▶ [PROBLEM STATEMENT]
The records follow. Filter them to the lines that hold "Task".

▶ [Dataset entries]
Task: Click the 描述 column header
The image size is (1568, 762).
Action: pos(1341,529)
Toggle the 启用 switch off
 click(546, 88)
--
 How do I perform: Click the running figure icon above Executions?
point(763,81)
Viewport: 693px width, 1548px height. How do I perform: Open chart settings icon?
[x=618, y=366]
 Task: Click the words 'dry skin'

▶ [ANSWER TO THE EXERCISE]
Task: Click the 描述 column header
 Task: Click the words 'dry skin'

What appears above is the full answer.